What you should do -
Please output the lines from the one with "The width and height of the screenshot is (1456, 819)." through the end of the data exactly as written, omitting all pictures.

Supplied records -

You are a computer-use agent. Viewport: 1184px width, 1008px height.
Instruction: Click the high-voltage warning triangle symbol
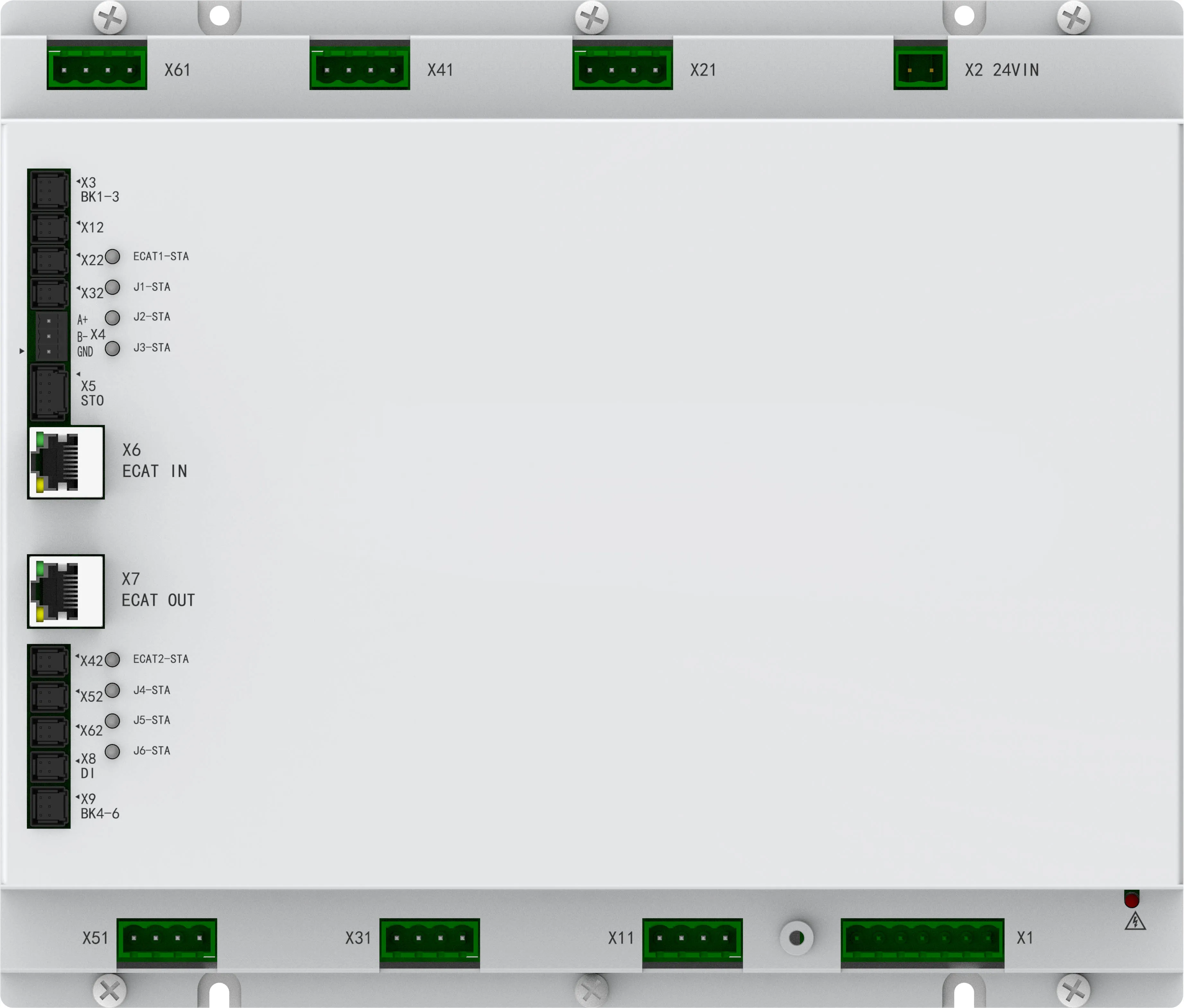point(1135,921)
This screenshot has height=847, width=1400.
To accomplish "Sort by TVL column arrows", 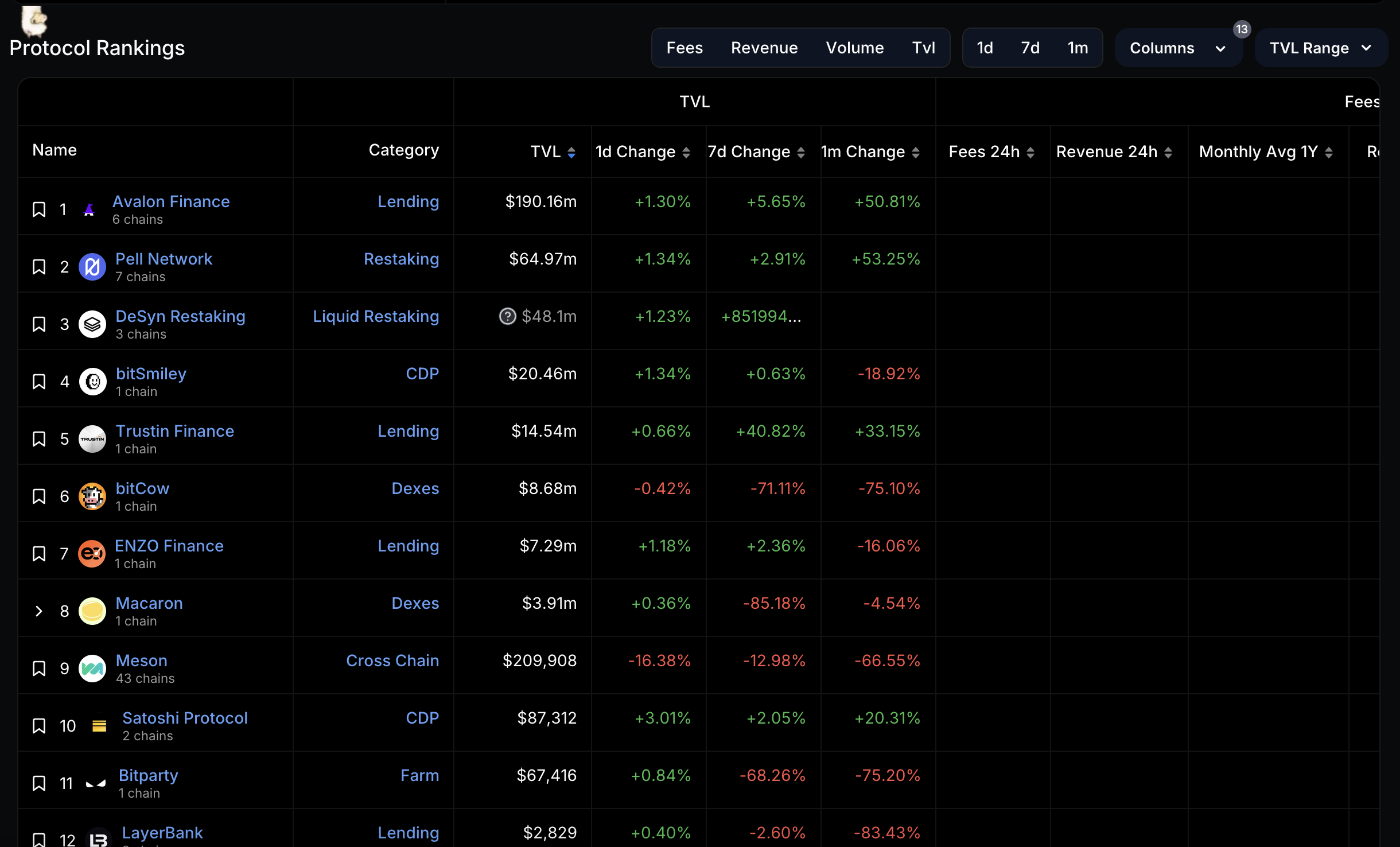I will (x=571, y=152).
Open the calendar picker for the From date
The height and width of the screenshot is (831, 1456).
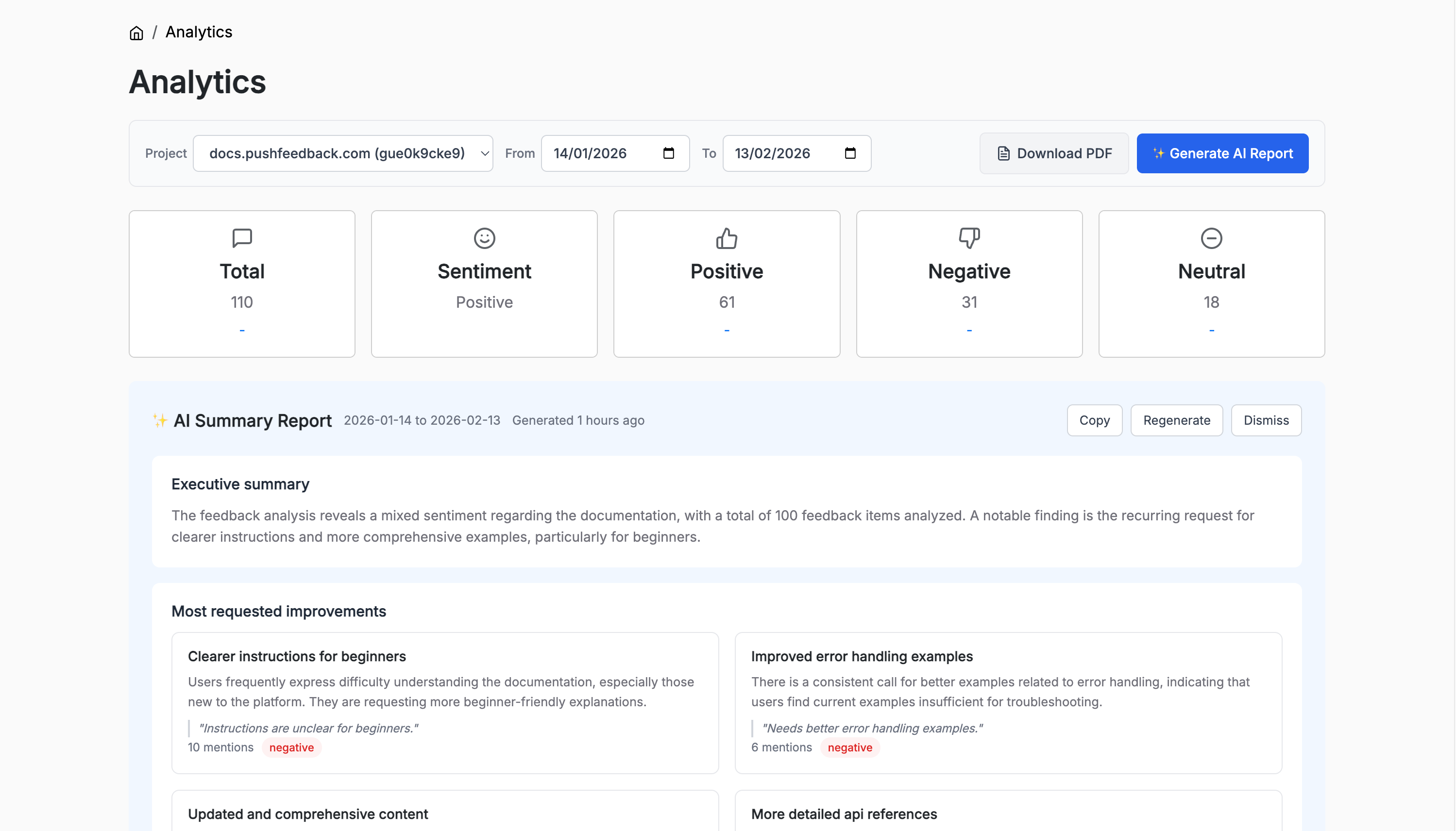point(670,153)
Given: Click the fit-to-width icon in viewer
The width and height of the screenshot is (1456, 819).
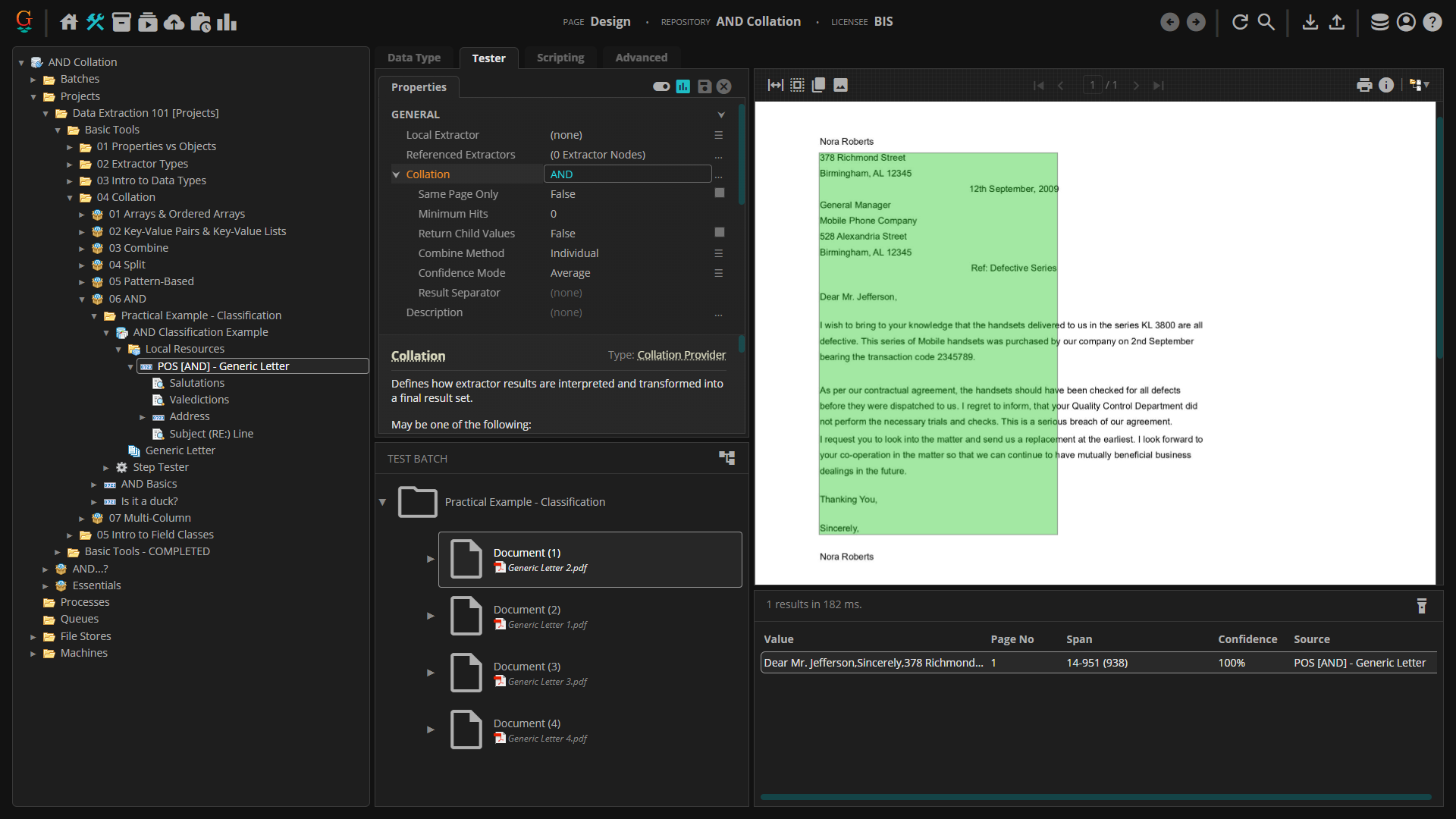Looking at the screenshot, I should click(x=775, y=85).
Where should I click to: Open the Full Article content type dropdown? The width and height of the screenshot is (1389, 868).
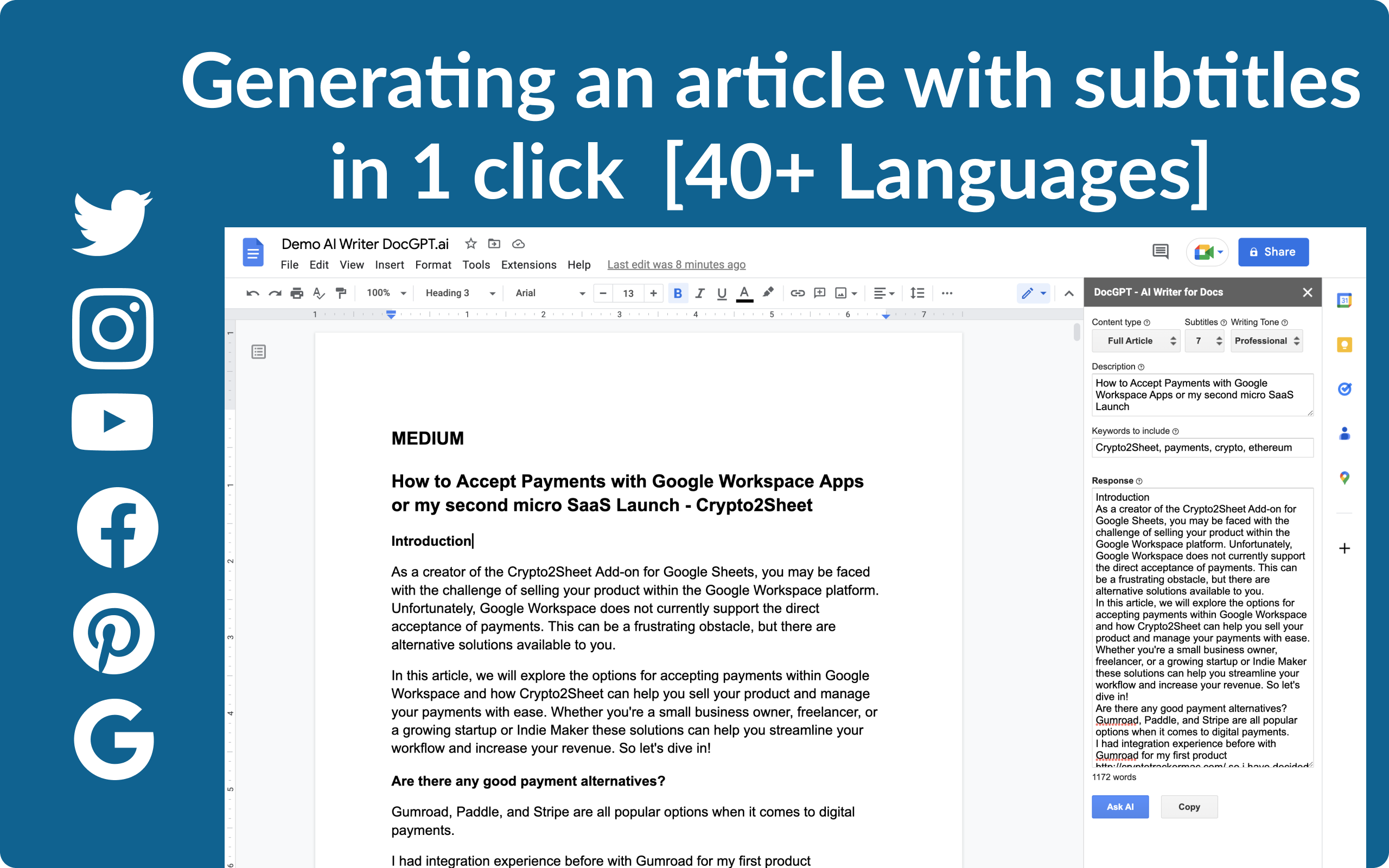pyautogui.click(x=1136, y=341)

Output for this task -
The width and height of the screenshot is (1456, 819).
Looking at the screenshot, I should click(x=775, y=85).
Where should I click to: Open the Full Article content type dropdown? The width and height of the screenshot is (1389, 868).
pyautogui.click(x=1136, y=341)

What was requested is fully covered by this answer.